O mercado secundário explicado

O mercado secundário de orçamentos de conexão, embora seja uma consequência direta do crescimento da geração distribuída, é repleto de desafios e complexidades. O art. 5º da Lei 14.300/2022, que proíbe a alteração do controle societário antes da solicitação de vistoria, foi estabelecido como uma medida para desencorajar a comercialização de orçamentos de conexão. Esta restrição significa que a concretização de qualquer negócio só pode ocorrer após a realização de todos os investimentos necessários para a construção da central geradora.

O Marco Legal da GD foi um marco significativo na regulação do setor de geração distribuída. Ele estabeleceu diretrizes claras sobre a transferência de orçamentos de conexão e controle societário. A lei proíbe explicitamente qualquer mudança na titularidade do parecer de acesso ou a transferência de controle societário até que a vistoria do ponto de conexão seja solicitada. Qualquer violação desta regra resultaria no cancelamento do parecer.

A especulação em torno dos orçamentos de conexão pode, de fato, ter impactos negativos na expansão de novos projetos, prejudicando investidores realmente interessados em implantar os empreendimentos.

Adicionalmente, a ação relatada acaba por prejudicar os investidores que, efetivamente, queiram se conectar. Como as solicitações ficam em uma “fila”, é necessário aguardar o prazo de caducidade dos pareceres de acesso já emitidos para dar a vez a investidores que efetivamente queiram se conectar. Aqui, foca-se naqueles interessados que não constroem, não produzem ou não prestam qualquer serviço, apenas buscam condições favoráveis para repassar essas condições a terceiros em troca de vantagem.

Isso é particularmente preocupante quando consideramos a situação atual das subestações, que estão enfrentando uma falta crítica de investimentos, levando ao esgotamento das redes disponíveis para Geração Distribuída. Além disso, o setor também enfrenta o desafio da inversão de fluxo de potência, um tópico que discutimos em detalhes em um artigo anterior.

No entanto, a Aneel, através da Nota Técnica 041/2022, reconheceu que essa restrição, por si só, não é suficiente para eliminar completamente a prática. A Agência, portanto, buscou estabelecer condições adicionais no regulamento para fortalecer o desincentivo à comercialização de orçamentos de conexão. Isso inclui a orientação da SRD em 2019, que visava a mesma finalidade.

Inovações e soluções do mercado

Em resposta às restrições impostas pelo Marco Legal da GD, o mercado encontrou maneiras inovadoras de operar. Utilizando alternativas societárias e contratuais, surgiram soluções criativas que respeitam as limitações da nova lei. Uma dessas soluções é a aquisição minoritária de quotas ou ações das sociedades que detêm o parecer, criadas pelos desenvolvedores. Esta abordagem permite a entrada de investidores sem transferir o controle societário.

### MATERIAL APRESENTADO
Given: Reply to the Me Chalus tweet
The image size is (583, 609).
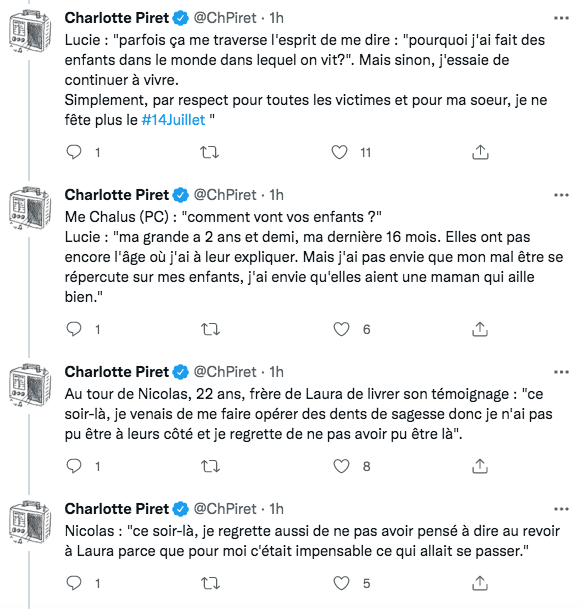Looking at the screenshot, I should click(74, 329).
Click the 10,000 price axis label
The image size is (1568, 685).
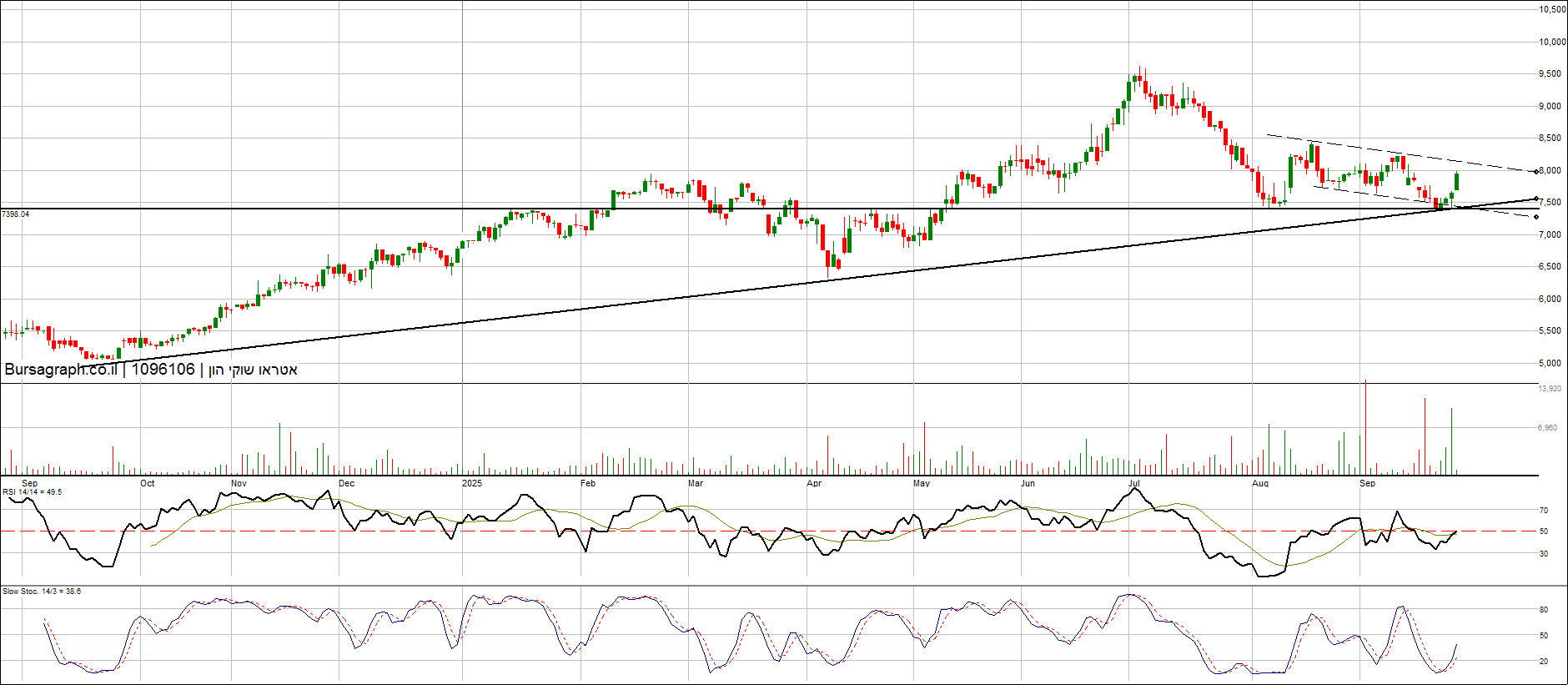1552,42
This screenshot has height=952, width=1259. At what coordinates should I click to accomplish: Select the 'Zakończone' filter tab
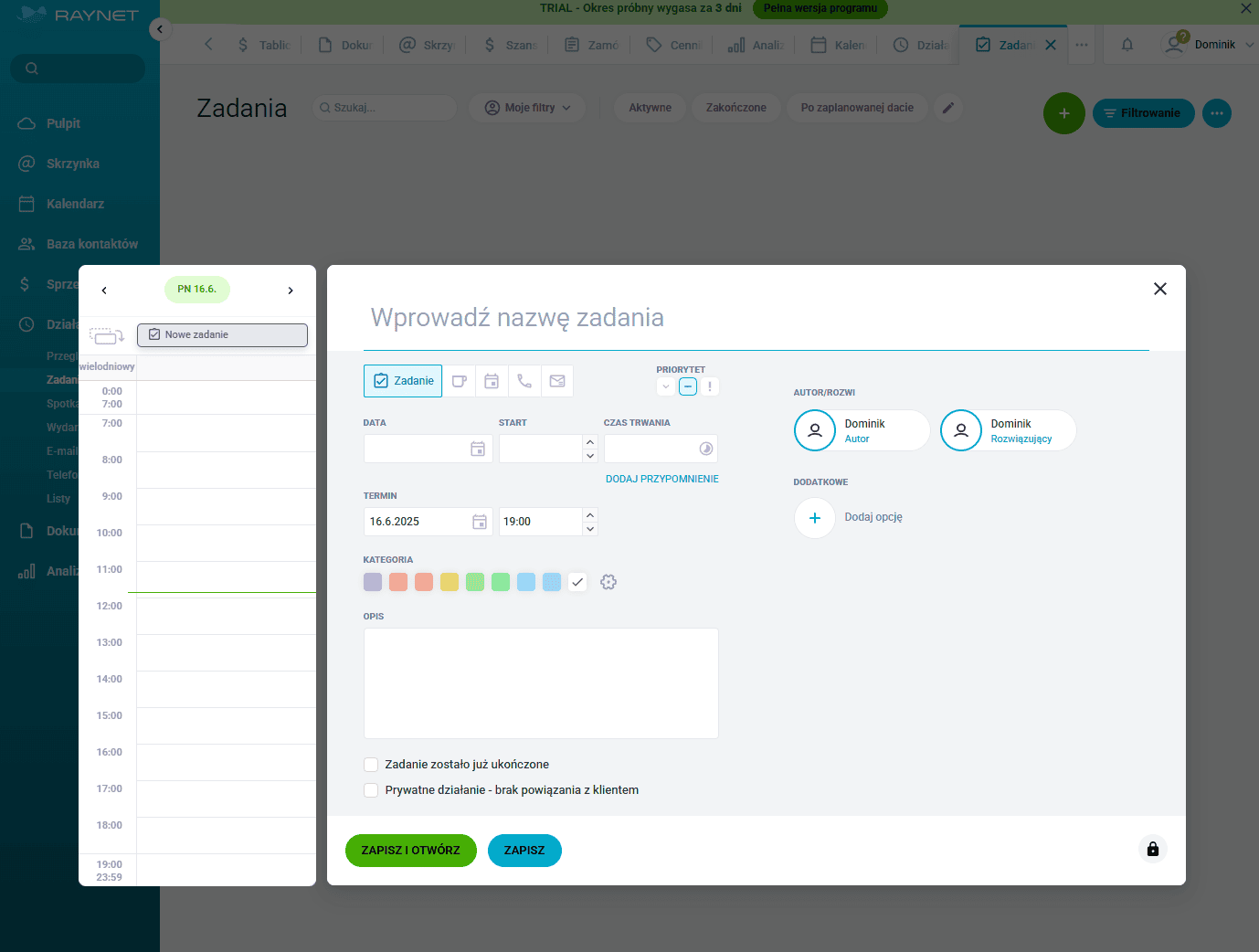(x=735, y=107)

### INSTRUÇÕES
**A)** Liste todos os atos normativos e orientações regulatórias citados no trecho do documento sobre o mercado secundário de orçamentos de conexão.
**B)** Segundo o trecho do documento, que consequência tem a violação da proibição de mudar a titularidade do parecer de acesso ou o controle societário antes da solicitação de vistoria?

### RESPOSTAS
**A)**
- Lei 14.300/2022 (Marco Legal da GD)
- Nota Técnica 041/2022 da Aneel
- Orientação da SRD de 2019

**B)** O cancelamento do parecer.